PyTorch: 1.1.0 (both built from github and d/l from pip)
Python: 3.6.8 and 3.7.1
System: 92GB RAM, 1 to 4 Tesla V100s.
Issue: Using the default forking method for torch.multiprocessing, num_workers > 1 for DataLoader, and /proc/sys/vm/ overcommit_memory=2 results in “Cannot allocate memory” error on fork.
The strange thing is that my dataset could fit into memory 100 times without using it up, and indeed less than 2GB of memory are taken up when running my code. This issue came up when I tried running my code on a node of a distributed cluster with the hardware mentioned above, after running perfectly fine on my 32GB/Titan X system. I had the system administrators confirm the issue was with the overcommit_memory settings by flipping them off for me yesterday.

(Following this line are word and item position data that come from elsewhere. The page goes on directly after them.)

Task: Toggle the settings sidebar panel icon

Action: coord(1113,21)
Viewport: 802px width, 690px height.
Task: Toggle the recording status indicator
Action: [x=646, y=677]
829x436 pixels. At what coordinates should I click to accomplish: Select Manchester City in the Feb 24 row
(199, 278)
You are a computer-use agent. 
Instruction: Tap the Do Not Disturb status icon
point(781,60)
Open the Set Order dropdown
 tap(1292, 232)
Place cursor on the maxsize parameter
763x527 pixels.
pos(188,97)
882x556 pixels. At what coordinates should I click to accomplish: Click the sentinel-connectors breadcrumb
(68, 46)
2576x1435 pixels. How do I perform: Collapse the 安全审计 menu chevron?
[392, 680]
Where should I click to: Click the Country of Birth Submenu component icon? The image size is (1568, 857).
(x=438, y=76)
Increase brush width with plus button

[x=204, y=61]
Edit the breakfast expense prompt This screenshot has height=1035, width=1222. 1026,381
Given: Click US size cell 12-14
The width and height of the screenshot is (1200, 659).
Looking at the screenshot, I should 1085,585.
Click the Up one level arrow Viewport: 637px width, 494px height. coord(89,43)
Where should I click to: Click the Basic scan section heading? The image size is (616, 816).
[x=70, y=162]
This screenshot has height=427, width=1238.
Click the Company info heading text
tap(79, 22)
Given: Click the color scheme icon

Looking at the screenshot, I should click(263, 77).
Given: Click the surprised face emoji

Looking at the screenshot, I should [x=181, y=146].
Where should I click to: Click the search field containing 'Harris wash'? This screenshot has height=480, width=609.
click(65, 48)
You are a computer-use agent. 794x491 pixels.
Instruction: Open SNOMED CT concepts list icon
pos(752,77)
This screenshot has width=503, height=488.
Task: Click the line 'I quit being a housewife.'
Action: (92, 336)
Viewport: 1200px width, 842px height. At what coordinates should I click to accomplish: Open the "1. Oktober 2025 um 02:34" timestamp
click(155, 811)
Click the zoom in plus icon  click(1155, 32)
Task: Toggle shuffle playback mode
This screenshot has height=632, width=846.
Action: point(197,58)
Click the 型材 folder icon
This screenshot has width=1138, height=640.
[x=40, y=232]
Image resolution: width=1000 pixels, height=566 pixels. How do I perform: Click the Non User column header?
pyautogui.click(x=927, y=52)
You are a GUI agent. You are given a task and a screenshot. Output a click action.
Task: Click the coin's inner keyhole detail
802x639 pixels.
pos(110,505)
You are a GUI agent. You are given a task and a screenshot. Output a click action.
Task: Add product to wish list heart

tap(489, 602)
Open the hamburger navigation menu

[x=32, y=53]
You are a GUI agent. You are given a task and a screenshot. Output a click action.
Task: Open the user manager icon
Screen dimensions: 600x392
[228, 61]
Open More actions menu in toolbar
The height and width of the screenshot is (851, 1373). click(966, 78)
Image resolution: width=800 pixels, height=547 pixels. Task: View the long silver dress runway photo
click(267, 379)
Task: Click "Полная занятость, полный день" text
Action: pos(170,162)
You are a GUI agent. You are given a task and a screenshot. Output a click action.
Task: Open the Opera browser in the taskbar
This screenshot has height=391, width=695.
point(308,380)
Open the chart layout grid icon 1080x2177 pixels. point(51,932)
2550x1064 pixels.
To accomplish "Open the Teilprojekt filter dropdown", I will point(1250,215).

There are several ways for us to get around it (changing the overcommit ratio, increasing the swap, or changing the overcommit_memory value), but I’m still confused as to why it seems Python / Pytorch is requesting so much memory that it isn’t actually using in the first place, and if there is something I can change in my code that would resolve the issue without server-side changes.
Enabling torch.multiprocessing.set_start_method(“spawn”) or “forkserver” prevents the memory calculation error / os.fork() crash, but also slows my code down for a crawl (even and especially when trying to run on multigpu with DataParallel), so I’m assuming whichever solution method is preferred will be one that doesn’t involve these settings.